Sarah Winston, ex-wife of an Air Force security police force commander, lives between two worlds with loosening connections to the military and strengthening bonds with her new family of friends in the town she stayed in after her divorce. She owns a garage sale business, helping others sort through the excess in their lives, and lives in a tiny apartment furnished with garage sale findings.

Let’s Fake a Deal finds a shocked Sarah being arrested for selling stolen goods at one of her sales. Not only could she be convicted of a felony, but she could also damage her boyfriend Seth’s political chances as a District Attorney. At the same time that Sarah tries to locate the mysterious “aw shucks” couple who set her up, in more ways than one, she is also investigating the murder of Major Blade whose body was found in her friend Michelle’s car. Michelle is an Air Force light colonel enduring an IG investigation, but does not even know what the charges are. The Air Force judicial system works in powerful and mysterious ways.

Ride along with Sarah in this rollercoaster of a tale that involves a lot of investigation and interviews along with some action and romance. I think you’ll like both Sarah and this cozy mystery.

I would like to extend my thanks to netgalley.com and to Kensington Books for giving me the opportunity to read this book in exchange for an honest review.

Rating: 5/5

Category: Mystery

Notes: 1. #7 in the Sarah Winston Garage Sale Mystery Series, but works well as a standalone.
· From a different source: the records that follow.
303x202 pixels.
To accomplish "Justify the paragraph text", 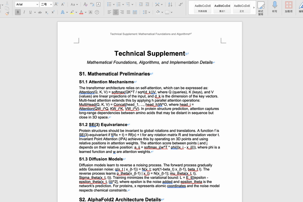I will [x=128, y=12].
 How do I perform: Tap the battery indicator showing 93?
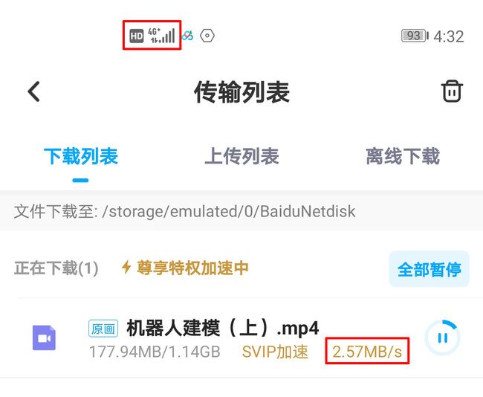tap(415, 36)
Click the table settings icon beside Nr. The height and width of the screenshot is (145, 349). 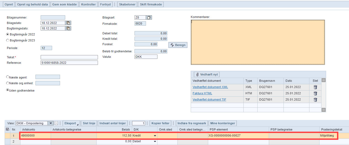8,129
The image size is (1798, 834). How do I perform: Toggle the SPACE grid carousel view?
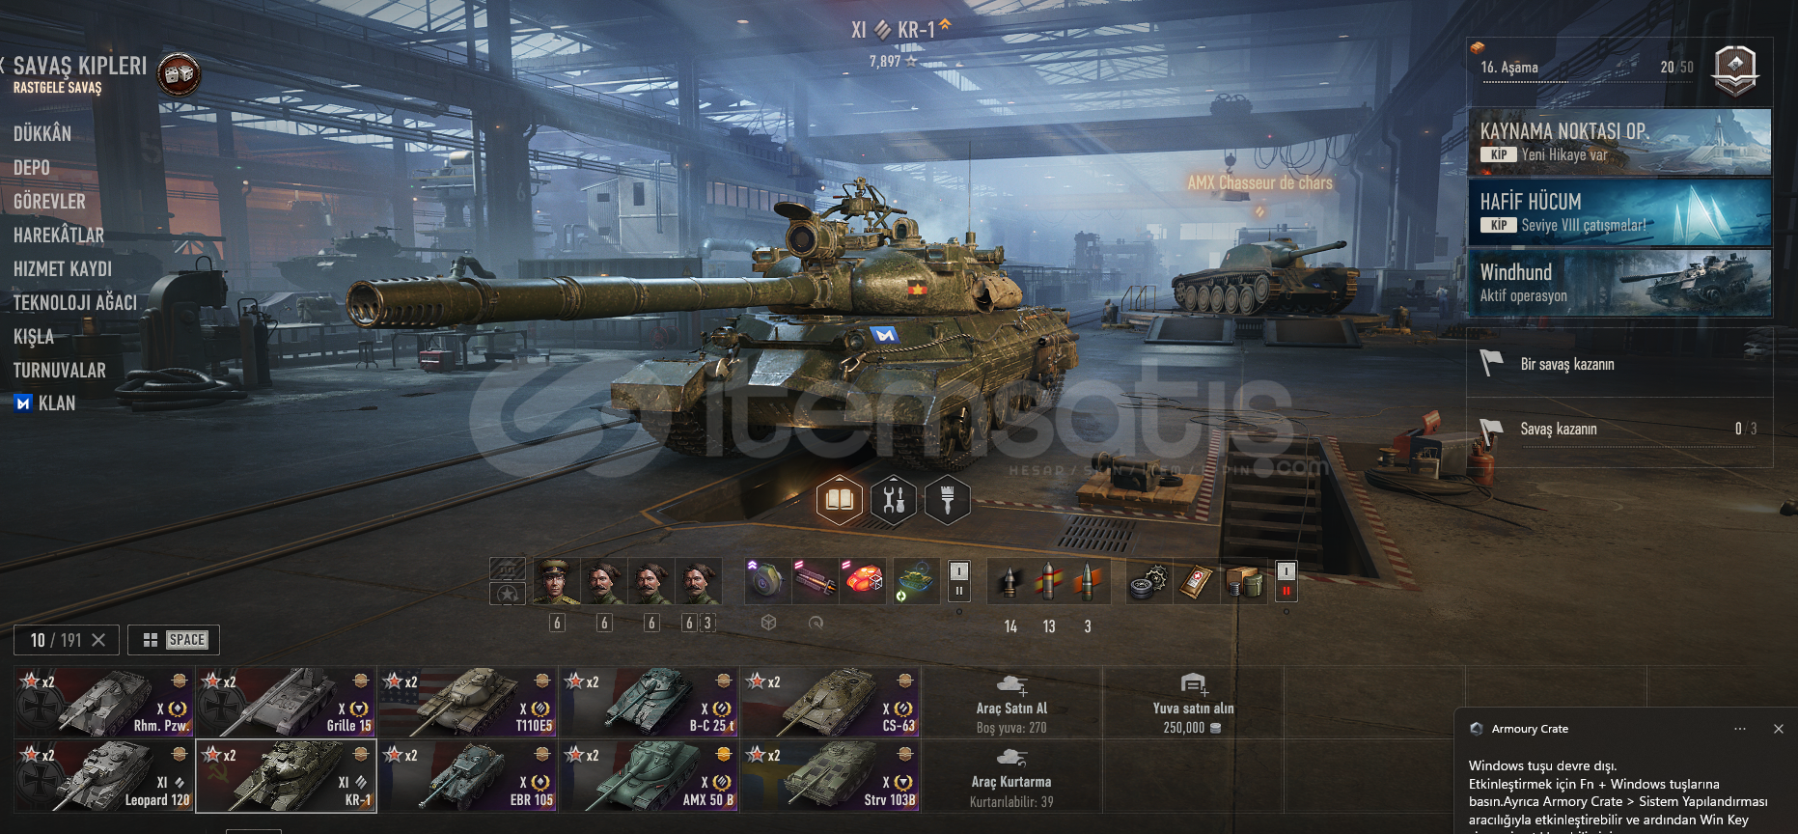174,640
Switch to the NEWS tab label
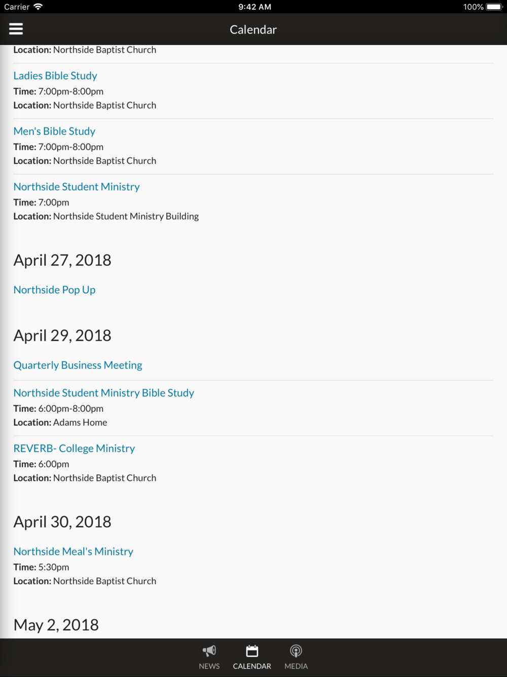This screenshot has width=507, height=677. (x=209, y=666)
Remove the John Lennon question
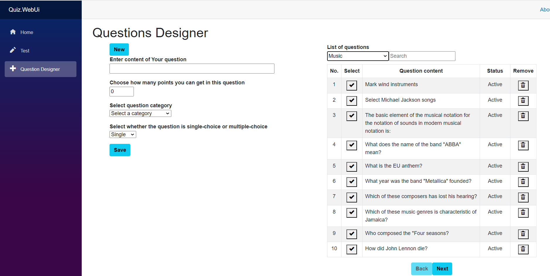550x276 pixels. click(x=523, y=249)
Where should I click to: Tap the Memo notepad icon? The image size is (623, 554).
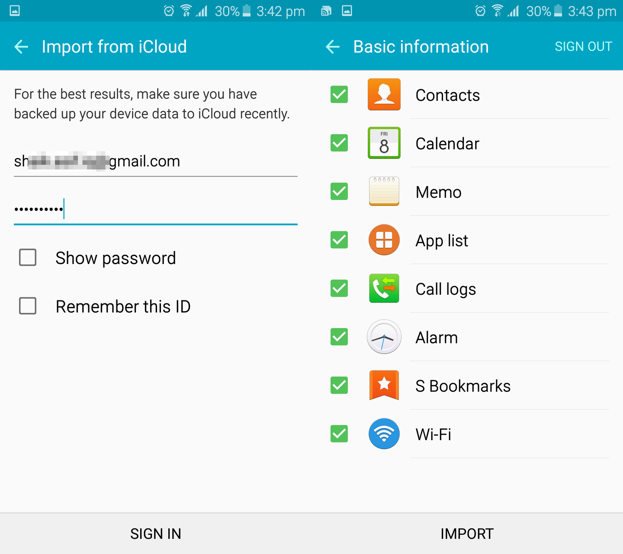point(384,191)
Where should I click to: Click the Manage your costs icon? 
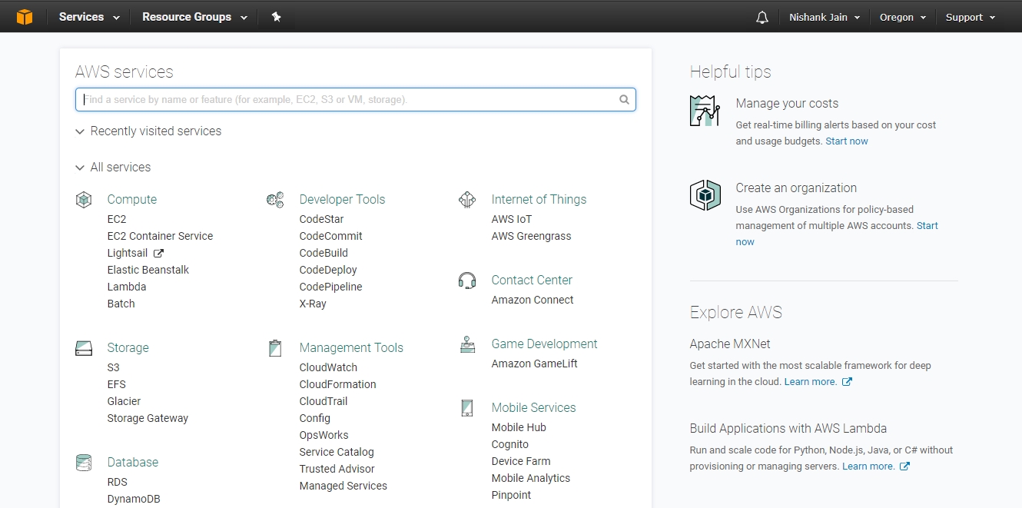(x=705, y=111)
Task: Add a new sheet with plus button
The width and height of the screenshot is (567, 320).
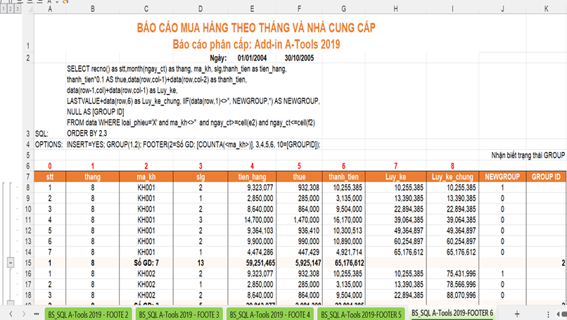Action: (517, 314)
I have only read a few in the series and have no problem following the plot.

  2. The author includes a lot of acronyms that are common in military life, but she  also gives good explanations for them.

Publication:   July 30, 2019—Kensington

Memorable Lines:

Going to garage sales was like finding a good partner. You had to kiss a lot of frogs before you found a treasure.
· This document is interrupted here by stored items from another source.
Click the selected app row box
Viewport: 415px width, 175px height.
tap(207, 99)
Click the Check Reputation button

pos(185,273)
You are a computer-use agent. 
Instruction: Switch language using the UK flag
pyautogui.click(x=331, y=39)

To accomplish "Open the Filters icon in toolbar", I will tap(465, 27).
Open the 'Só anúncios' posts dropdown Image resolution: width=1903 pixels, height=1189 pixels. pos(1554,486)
“Purple looks great on you,” I said. Way better than envy green did on me.

Maybe poor in money, but rich in family and friends. Loved. Isn’t that all any of us really wanted?

A Good Day to Buy–crime at a garage sale?

A Good Day to Buy

by Sherry Harris

A Good Day to BuyHaving held exactly one unsuccessful garage sale and participated in one equally disappointing flea market, I approached reading the fourth book in the Sarah Winston Garage Sale Series with a modicum of trepidation. I concluded A Good Day to Buy with no increased enthusiasm for the process, but with a great deal of respect for the author, Sherry Harris, whose cozy mystery is outstanding.  The story centers around former Air Force wife Sarah Winston, and her ex-husband CJ, a police chief. There is a huge cast of characters, so many I had to refer back frequently. Normally I would find this distracting, but it was compensated for by a plot line that is complicated and intriguing. There are equal amounts of cerebral efforts and action as Sarah tries to solve a multi-layered crime that starts at one of her garage sales and spreads out to include military friends and her long-lost brother.

I’m glad I chose to read this book in spite of its theme. There are worthwhile garage sale tips at the end for those interested. The book was successful in making me want to read more books in the series even if I was not convinced that conducting a garage sale is a profitable effort for me.

I would like to extend my thanks to netgalley.com and to Kensington Books for giving me the opportunity to read this book in exchange for an honest review.

Rating: 5/5

Category: Mystery

Notes: #4 in the Sarah Winston Garage Sale Mystery Series, but works well as a standalone

Publication:   April 25, 2017—Kensington Books

Memorable Lines:

I stuffed some of the plastic bags into another one. What was with these things? They multiplied like those Tribbles in a Star Trek episode. You have a couple because you might need them, then boom, they’re everywhere.

In a small town, stories spread faster than news of antiques at a garage sale.

I’d always made the best of our assignments because it was either that or be miserable for a few years.